Although this particular storm has passed, it got me thinking: As parents, we make huge sacrifices to raise our children, whether in the form of sleep, time or money.
We may or would like to think that we're bravely facing the struggles of parenthood alone.
However, in reality, it would be impossible for us to do so without the help of others.
For working parents such as myself and my wife, the people who help us are often the professionals working in early-childhood education centres here.
While we're at work, they take care of our children and ensure that they are fed, clothed and educated.
At least in our own experience, we've found sending him to childcare has made him friendlier and more sociable.
Our son has been blessed to have had a number of good teachers who have helped take care of him and treated him with kindness.
One of the teachers at my son's infantcare centre - which he hasn't been to in almost three years - continues to send my wife a text message every year to wish him a happy birthday.
A kindly woman, she has gentle manners and a warm character, helping us ease our worries about putting our first-born child in the care of strangers.
He may have forgotten her, but she has not forgotten him.
The role of other relatives - such as the grandparents whose doors are always open, and the aunts and uncles who treat our children like their own - also cannot be forgotten.
I spent so much time in my maternal grandparents' house in Opera Estate as a child that I might as well have lived there - which I did, for a time.

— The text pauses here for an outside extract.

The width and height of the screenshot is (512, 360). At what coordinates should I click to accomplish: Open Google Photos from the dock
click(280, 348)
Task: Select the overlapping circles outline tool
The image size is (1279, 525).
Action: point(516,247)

I remember them taking me for walks around the neighbourhood and taking me around as they ran errands. When my parents were busy, my grandparents were always there.

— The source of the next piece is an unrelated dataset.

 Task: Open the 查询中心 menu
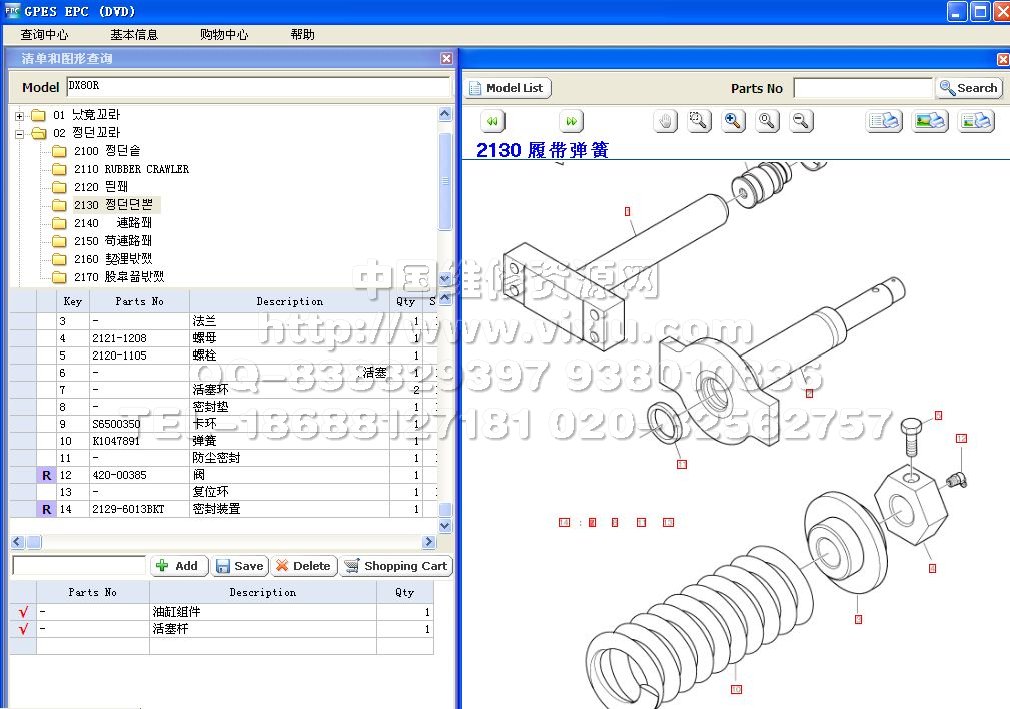pos(44,34)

Even though they died many years ago, their warmth, character and mannerisms remain indelible in my memories.
Sometimes, it's as though I can still taste my grandmother's cooking, like the ketupat, gravy and fried chicken she would prepare for her 33-strong brood of children, grandchildren and in-laws every year during Hari Raya.
I see my son having the same relationship with his grandparents.
He spends so much of his time with them and they, in turn, dote on him and shower him with endless care and affection.
I can only hope that, one day, he realises how precious this time is and that he looks back on the time spent with his grandparents as fondly as I do my time with mine.
It takes a village to raise a child, so goes the proverb - of unknown African origins, according to a National Public Radio report last year.
These other people - whether they are childcare professionals, domestic helpers, grandparents or other relatives - are effectively our children's "other parents".
They play no small role in raising our children.